Going Back


Do you remember the place where you grew up?  Do you remember how it looked as a child?  Do you remember how big it was?  How magical it was?  Do you remember having a sense of peace and simply being at home?

Now do you remember going back as an adult?  Maybe it was after being away at college, or moving out of town for your first real job.  Then you came back and everything was strange.  Everything seemed so much smaller, less magical, less…home.

I don’t.

I moved a lot when I was growing up.  My childhood was a lot of adjusting to new places and people.  A lot of my childhood memories are blurred as I try to remember “Where was that?”  I was thirteen when my parents finally settled down in Minnesota, the last place they lived before retiring, so I never really felt nostalgic about a place.

Until Sunday.

This week for our church visiting tour, we decided to go back to a church we helped to plant in Somerset Wisconsin.  I knew it would be a bit of a different experience and I fully expected to feel awkward.  In the six years since we left the head pastor has moved on, the worship leader has moved on, and a fair number of the original congregation has moved on.  They even have a different building.  Somehow I still expected it to feel like home.

As we were driving over to this church, I prepared my children, some of whom don’t even remember this church.  “Now a lot of people you don’t know are going to look at you and say things like ‘Oh my gosh!

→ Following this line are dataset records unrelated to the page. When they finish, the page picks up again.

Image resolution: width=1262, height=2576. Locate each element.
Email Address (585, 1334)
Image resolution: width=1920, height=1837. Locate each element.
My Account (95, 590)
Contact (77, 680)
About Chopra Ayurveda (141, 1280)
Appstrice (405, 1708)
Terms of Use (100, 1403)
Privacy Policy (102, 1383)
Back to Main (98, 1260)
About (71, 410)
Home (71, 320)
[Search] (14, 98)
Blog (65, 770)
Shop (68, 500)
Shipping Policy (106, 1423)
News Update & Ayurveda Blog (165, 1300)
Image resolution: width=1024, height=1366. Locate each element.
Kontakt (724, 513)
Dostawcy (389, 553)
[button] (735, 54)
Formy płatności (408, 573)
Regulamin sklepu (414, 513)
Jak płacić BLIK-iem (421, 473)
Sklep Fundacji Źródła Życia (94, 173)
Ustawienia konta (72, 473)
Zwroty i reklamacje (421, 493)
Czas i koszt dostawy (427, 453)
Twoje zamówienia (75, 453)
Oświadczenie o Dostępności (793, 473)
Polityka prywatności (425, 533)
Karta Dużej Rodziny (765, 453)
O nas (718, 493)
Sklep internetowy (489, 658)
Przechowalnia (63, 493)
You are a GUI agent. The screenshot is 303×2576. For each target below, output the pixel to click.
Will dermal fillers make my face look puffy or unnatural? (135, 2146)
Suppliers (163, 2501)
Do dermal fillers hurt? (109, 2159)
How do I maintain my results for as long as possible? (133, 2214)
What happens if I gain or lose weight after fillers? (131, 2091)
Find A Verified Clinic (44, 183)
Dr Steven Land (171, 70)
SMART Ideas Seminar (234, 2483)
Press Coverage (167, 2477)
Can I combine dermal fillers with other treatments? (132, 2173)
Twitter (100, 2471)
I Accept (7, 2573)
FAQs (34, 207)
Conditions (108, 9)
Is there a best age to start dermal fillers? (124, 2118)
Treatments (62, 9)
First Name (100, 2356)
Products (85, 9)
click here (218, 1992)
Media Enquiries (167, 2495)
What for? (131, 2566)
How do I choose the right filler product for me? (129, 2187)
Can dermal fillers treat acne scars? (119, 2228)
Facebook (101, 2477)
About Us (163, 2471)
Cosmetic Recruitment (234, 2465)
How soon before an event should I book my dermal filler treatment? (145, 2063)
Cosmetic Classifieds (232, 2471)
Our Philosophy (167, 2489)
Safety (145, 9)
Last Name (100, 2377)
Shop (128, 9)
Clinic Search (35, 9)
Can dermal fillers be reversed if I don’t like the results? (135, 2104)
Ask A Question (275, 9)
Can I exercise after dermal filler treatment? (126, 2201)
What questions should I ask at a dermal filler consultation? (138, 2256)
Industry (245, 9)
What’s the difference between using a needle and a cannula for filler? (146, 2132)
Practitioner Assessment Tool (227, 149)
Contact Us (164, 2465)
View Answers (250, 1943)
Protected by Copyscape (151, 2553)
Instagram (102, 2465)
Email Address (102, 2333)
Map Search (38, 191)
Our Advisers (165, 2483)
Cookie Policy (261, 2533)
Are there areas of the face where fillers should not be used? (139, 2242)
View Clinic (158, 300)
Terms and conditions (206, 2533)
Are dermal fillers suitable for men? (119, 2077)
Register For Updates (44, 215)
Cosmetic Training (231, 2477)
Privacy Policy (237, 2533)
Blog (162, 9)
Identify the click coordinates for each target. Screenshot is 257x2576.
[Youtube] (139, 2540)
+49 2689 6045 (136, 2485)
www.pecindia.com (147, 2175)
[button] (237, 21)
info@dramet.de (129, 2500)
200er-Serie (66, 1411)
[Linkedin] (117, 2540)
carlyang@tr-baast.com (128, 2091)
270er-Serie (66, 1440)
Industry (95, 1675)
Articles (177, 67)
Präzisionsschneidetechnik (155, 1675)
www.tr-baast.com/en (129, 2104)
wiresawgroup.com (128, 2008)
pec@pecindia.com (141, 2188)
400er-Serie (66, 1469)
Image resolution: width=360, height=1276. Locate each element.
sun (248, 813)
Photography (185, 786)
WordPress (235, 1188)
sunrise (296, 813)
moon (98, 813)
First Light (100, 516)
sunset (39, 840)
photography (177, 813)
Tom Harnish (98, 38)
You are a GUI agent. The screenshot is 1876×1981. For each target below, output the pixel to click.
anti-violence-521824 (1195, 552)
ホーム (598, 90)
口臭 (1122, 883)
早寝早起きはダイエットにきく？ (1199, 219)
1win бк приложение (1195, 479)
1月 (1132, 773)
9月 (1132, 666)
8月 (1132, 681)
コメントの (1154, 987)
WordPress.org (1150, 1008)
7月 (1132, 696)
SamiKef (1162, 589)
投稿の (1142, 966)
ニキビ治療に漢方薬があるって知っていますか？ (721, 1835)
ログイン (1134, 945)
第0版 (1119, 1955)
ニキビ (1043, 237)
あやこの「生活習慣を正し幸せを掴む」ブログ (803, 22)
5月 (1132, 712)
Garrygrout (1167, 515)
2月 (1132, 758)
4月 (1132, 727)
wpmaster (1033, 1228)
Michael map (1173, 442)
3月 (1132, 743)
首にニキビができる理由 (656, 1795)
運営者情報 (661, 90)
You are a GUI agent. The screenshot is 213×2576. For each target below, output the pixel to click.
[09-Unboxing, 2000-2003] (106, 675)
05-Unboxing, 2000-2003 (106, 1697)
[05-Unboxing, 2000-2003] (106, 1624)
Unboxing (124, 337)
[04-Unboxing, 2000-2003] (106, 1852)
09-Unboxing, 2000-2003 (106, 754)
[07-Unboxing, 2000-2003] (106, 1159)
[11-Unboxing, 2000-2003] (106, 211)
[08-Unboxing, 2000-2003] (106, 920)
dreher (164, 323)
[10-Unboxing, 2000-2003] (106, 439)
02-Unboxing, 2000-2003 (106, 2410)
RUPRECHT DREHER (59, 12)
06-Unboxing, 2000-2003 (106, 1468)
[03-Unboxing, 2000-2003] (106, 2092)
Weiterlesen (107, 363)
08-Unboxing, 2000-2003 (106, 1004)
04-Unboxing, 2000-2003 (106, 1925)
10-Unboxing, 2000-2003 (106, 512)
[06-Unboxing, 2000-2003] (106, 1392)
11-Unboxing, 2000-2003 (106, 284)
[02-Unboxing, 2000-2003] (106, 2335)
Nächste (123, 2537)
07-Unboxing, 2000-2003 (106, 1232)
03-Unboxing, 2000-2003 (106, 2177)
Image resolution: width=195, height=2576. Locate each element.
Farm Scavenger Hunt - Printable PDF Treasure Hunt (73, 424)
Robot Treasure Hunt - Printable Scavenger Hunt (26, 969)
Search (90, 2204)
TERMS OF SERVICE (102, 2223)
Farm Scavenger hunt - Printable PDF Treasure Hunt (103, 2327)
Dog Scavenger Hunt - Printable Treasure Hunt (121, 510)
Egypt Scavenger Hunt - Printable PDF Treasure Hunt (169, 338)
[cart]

You’ve gotten so big!'” I said.  “Remember, the proper response to this is ‘Wow!  So have you!'”

I like to give my children practical solutions to all situations.

As soon as we arrived the feeling of discomfort set in.  There were a bunch of people I didn’t even know greeting me like I was some stranger that they were welcoming into their home.  Didn’t they know this was my home?  Didn’t they know that I helped build this home?  Weird.

Then we walked into the sanctuary.  This was not my home.  It was very dark, there were heavy black curtains over all the windows, and every last thing in the room was black.  Where were the tables?  Where was the set built by The Pastor to transport you to wherever we were talking about today?  Oh yes, it was a different building with different people in charge.

It was a little too much.

But then, just when I was feeling like I wanted to leave, something interesting happened.  A man got up to speak about a non-profit organization he had started.  I knew this man and his wife a long time ago, before The Pastor and I helped to plant this church we were standing in.  This was a couple with huge hearts and a passion to help some of the most hurting people in the world.  The non-profit is called Tutapona and I would highly suggest that you check them out.

He did an amazing job of presenting his ministry.  The stories he told and videos he presented were absolutely heart wrenching, and, I have a feeling, nowhere near the punch in the stomach of what this family sees every day.  I was quickly moved to tears.

While I know that I could never understand the reality of what is happening in Uganda and the Middle East, there was one very important take home that can impact our lives right here in America.  He said that the biggest inhibitor of God’s kingdom here on Earth (I’m paraphrasing that part a little) is fear.  Fear of refugees, fear of the Middle East, fear of Muslims, fear of accents…  And what he didn’t say, but the thing I know to be true, is that some of the most afraid people in this country are Christians!  It really is insane!  We go about singing about how strong and mighty our God is, but we are terrified of someone wearing a slightly different hat than we are.  I’m talking about literal hats.

If we teach our children that God is all powerful and wants us to love everyone, but then react in fear at the idea of someone who has been the victim of horrible war crimes moving into our neighborhood, what are we really teaching them?  When we tell our children to love others as they want to be loved, but don’t let them play with the classmate who barely speaks English, What are we teaching them?  We are teaching them that God is small.  That He lies.  That He isn’t really in control.

That is not a lesson I want to teach my children.

So that night, when Baby Snarky said “I want to go work with Tutapona too!  I want to go to the Middle East and help all of those sad people!” fear started to raise up in me.

“Honey.” I said “The Middle East is…” and then I thought about fear.  I thought about what I truly believe.  “the kind of place that you can’t really go until you get a little older.” I finished.

“But I can love people now!” he argued.

“Yes, but there are a lot of things you need to learn before you can go.”

And I’m sure he will go.  Maybe not to the Middle East, maybe the need won’t be as great there when he grows up.  But I’m sure he will go somewhere, and when he returns, I will seem smaller, less magical, less like home.  I guess it’s just part of growing up.